*** Task inputs Section Begins ***

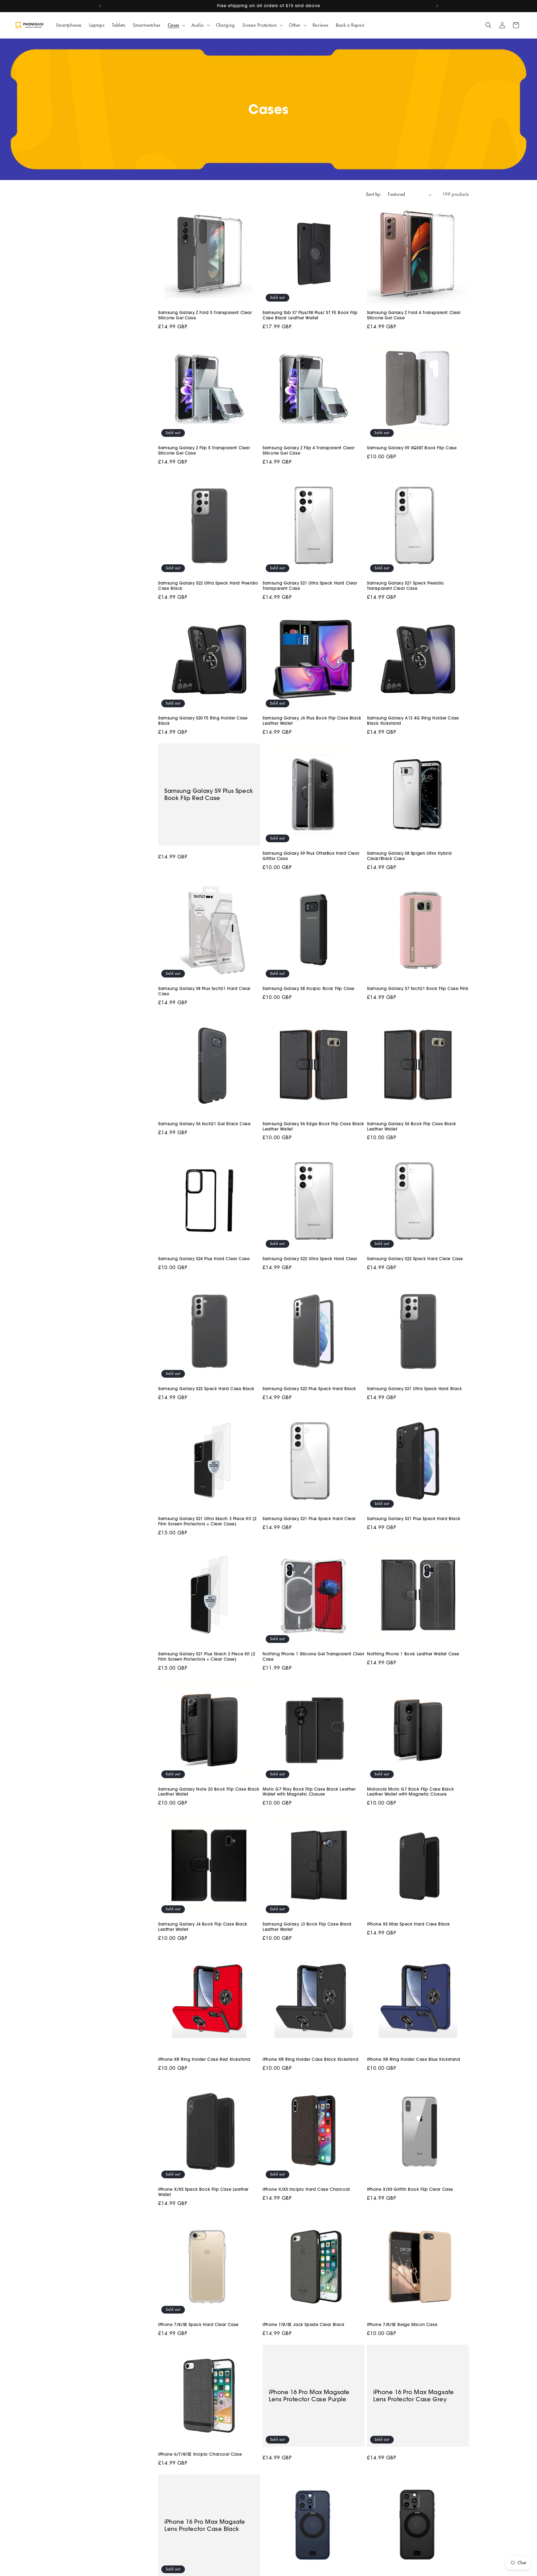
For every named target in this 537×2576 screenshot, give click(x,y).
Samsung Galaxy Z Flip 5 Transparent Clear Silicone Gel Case (204, 450)
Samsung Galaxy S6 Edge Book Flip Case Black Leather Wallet (313, 1126)
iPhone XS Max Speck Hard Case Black (408, 1924)
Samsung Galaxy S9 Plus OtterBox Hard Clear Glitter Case (311, 856)
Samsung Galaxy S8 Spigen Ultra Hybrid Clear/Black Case (409, 856)
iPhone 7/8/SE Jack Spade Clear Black (304, 2324)
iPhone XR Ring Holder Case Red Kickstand (204, 2059)
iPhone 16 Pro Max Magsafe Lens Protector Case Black (204, 2525)
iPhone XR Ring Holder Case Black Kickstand (310, 2059)
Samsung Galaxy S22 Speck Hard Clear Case (415, 1258)
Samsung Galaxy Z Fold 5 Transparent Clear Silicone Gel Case (205, 315)
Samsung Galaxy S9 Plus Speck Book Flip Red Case (208, 794)
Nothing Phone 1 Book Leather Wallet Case (413, 1653)
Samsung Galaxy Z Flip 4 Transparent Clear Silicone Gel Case (309, 450)
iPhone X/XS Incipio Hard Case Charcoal (306, 2189)
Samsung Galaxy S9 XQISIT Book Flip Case (412, 447)
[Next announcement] (437, 6)
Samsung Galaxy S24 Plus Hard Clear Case (204, 1258)
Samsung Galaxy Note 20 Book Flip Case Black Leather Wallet (208, 1792)
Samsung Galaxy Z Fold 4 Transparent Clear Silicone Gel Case (414, 315)
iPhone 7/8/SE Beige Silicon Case (402, 2324)
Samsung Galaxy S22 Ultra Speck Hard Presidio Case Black (208, 585)
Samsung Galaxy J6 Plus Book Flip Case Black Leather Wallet (312, 720)
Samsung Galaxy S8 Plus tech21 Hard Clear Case (204, 991)
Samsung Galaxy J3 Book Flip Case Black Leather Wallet (307, 1927)
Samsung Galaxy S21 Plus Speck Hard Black (414, 1518)
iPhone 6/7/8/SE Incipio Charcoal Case (200, 2454)
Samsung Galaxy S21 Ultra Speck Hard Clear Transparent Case (310, 585)
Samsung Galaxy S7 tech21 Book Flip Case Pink (417, 988)
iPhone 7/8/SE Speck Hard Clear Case (198, 2324)
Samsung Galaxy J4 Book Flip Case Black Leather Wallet (202, 1927)
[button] (176, 25)
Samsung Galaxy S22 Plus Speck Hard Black (309, 1388)
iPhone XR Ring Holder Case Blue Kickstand (413, 2059)
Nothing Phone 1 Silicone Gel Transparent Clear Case (314, 1656)
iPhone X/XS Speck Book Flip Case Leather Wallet (203, 2192)
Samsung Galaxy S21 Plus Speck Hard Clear (309, 1518)
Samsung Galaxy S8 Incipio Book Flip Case (309, 988)
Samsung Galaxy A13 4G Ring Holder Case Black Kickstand (413, 720)
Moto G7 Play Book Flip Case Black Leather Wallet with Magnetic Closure (309, 1792)
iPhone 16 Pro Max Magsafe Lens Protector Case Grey (413, 2395)
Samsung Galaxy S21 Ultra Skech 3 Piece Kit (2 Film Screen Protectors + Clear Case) (207, 1521)
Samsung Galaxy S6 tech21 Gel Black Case (204, 1123)
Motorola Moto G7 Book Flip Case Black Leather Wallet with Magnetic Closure (410, 1792)
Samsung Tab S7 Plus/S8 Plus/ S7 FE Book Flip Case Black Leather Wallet (310, 315)
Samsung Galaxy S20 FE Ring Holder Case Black (203, 720)
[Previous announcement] (100, 6)
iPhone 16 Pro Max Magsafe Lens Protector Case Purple (309, 2395)
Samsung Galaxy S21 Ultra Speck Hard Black (414, 1388)
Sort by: (374, 194)
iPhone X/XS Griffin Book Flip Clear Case (410, 2189)
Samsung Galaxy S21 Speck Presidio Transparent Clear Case (405, 585)
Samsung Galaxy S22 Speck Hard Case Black (206, 1388)
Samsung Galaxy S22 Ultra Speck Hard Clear (310, 1258)
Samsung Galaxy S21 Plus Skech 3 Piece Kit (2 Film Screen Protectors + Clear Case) (206, 1656)
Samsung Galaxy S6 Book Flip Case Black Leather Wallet (411, 1126)
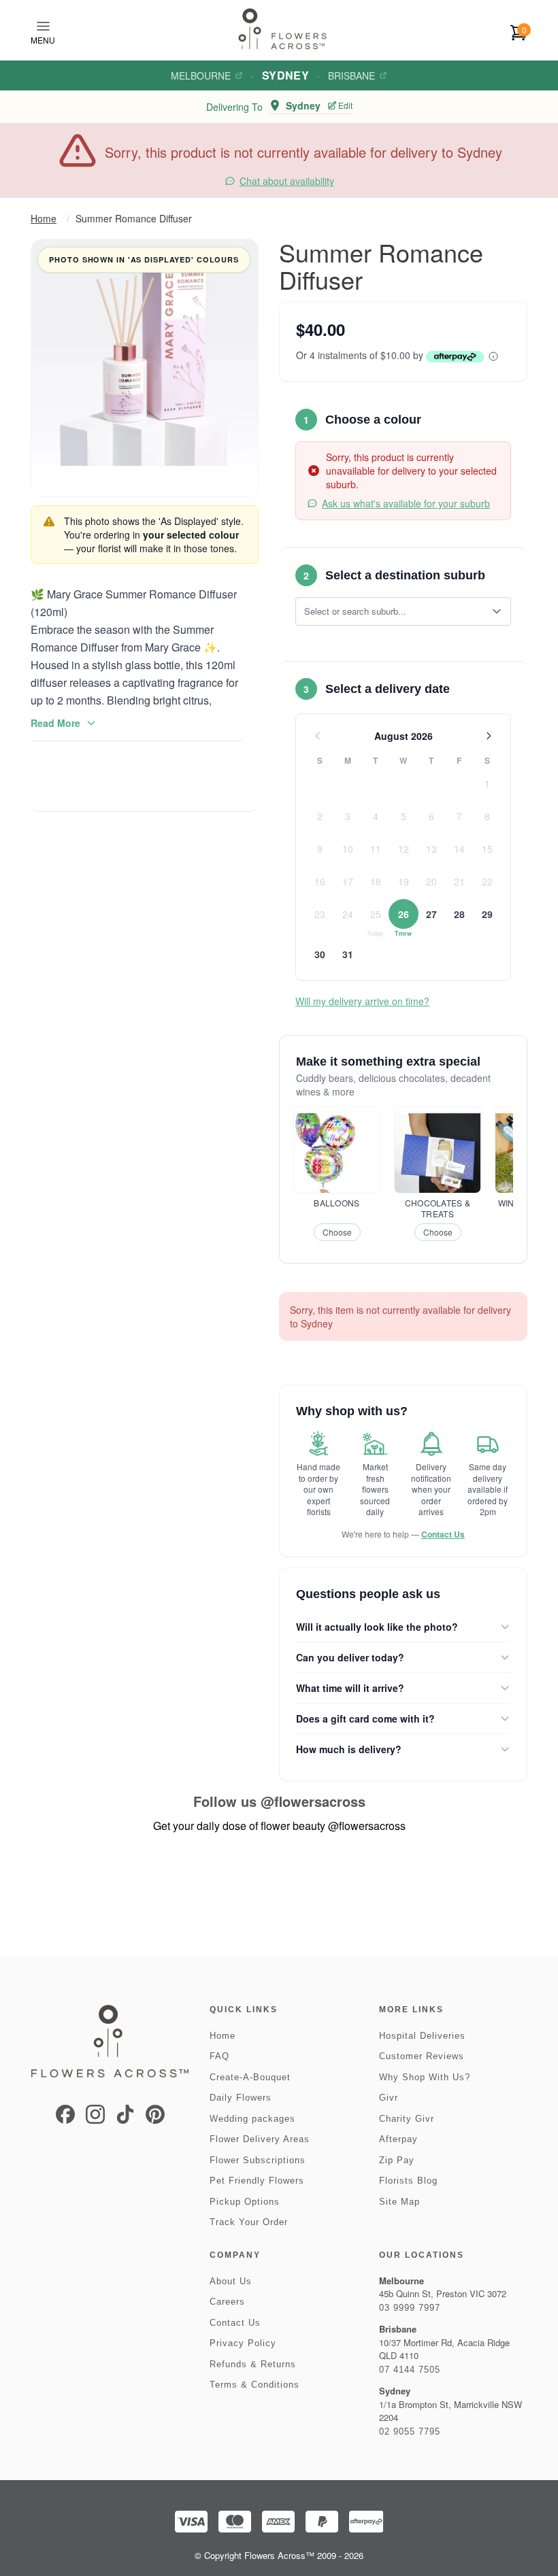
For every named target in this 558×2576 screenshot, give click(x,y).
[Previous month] (318, 736)
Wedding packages (252, 2119)
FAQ (219, 2056)
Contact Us (443, 1534)
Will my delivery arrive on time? (362, 1001)
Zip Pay (396, 2160)
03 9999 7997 (409, 2308)
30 (319, 954)
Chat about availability (287, 181)
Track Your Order (249, 2222)
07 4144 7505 (409, 2370)
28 (459, 914)
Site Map (399, 2202)
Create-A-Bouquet (250, 2077)
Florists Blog (408, 2180)
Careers (227, 2302)
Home (43, 218)
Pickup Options (245, 2202)
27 (431, 914)
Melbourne (201, 75)
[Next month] (488, 736)
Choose (337, 1232)
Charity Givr (406, 2119)
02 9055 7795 (409, 2431)
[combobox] (393, 611)
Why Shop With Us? (424, 2077)
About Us (231, 2281)
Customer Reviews (421, 2056)
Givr (388, 2097)
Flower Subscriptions (258, 2160)
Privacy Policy (243, 2343)
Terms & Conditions (254, 2384)
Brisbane (351, 75)
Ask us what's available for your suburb (406, 503)
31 (347, 954)
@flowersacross (313, 1801)
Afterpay (398, 2139)
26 (403, 914)
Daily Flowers (241, 2097)
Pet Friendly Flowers (257, 2180)
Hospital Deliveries (422, 2036)
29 (487, 914)
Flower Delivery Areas (260, 2139)
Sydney (285, 75)
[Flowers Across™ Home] (282, 29)
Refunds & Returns (253, 2364)
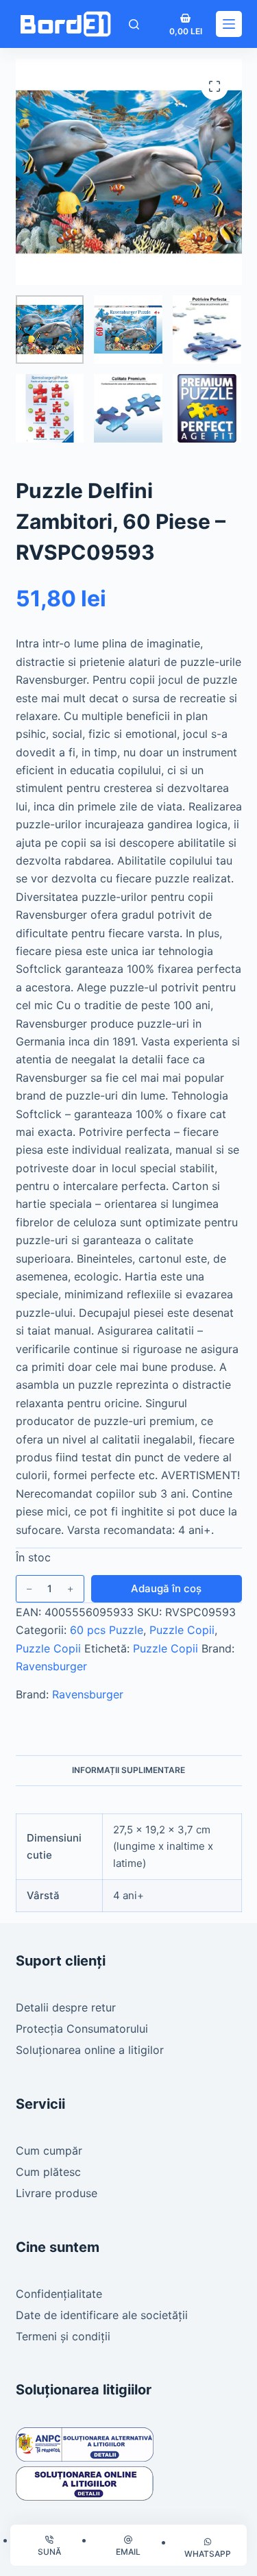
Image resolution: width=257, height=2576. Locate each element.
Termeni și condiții (63, 2336)
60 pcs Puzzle (106, 1630)
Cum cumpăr (49, 2150)
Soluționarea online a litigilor (90, 2050)
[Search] (134, 24)
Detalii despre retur (66, 2007)
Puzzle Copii (182, 1630)
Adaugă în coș (166, 1588)
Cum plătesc (48, 2172)
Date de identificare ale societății (102, 2315)
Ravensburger (51, 1666)
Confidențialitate (59, 2294)
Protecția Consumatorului (82, 2028)
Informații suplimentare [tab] (128, 1770)
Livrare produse (56, 2193)
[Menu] (229, 24)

*** Task inputs Section Ends ***

• Problem requirements
Word for word and without pictures, please write out only the lines from the start of the entries through the line containing "Samsung Galaxy Z Fold 4", both included.

• Task solution
For every named target in this 537×2576 screenshot, give click(x,y).
Samsung Galaxy Z Flip 5 Transparent Clear Silicone Gel Case (204, 450)
Samsung Galaxy S6 Edge Book Flip Case Black Leather Wallet (313, 1126)
iPhone XS Max Speck Hard Case Black (408, 1924)
Samsung Galaxy S9 Plus OtterBox Hard Clear Glitter Case (311, 856)
Samsung Galaxy S8 Spigen Ultra Hybrid Clear/Black Case (409, 856)
iPhone 7/8/SE Jack Spade Clear Black (304, 2324)
iPhone XR Ring Holder Case Red Kickstand (204, 2059)
iPhone 16 Pro Max Magsafe Lens Protector Case Black (204, 2525)
iPhone XR Ring Holder Case Black Kickstand (310, 2059)
Samsung Galaxy S22 Speck Hard Clear Case (415, 1258)
Samsung Galaxy Z Fold 5 Transparent Clear Silicone Gel Case (205, 315)
Samsung Galaxy S9 Plus Speck Book Flip Red Case (208, 794)
Nothing Phone 1 Book Leather Wallet Case (413, 1653)
Samsung Galaxy Z Flip 4 Transparent Clear Silicone Gel Case (309, 450)
iPhone X/XS Incipio Hard Case Charcoal (306, 2189)
Samsung Galaxy S9 XQISIT Book Flip Case (412, 447)
[Next announcement] (437, 6)
Samsung Galaxy S24 Plus Hard Clear Case (204, 1258)
Samsung Galaxy Note 20 Book Flip Case Black Leather Wallet (208, 1792)
Samsung Galaxy Z Fold 4 Transparent Clear Silicone Gel Case (414, 315)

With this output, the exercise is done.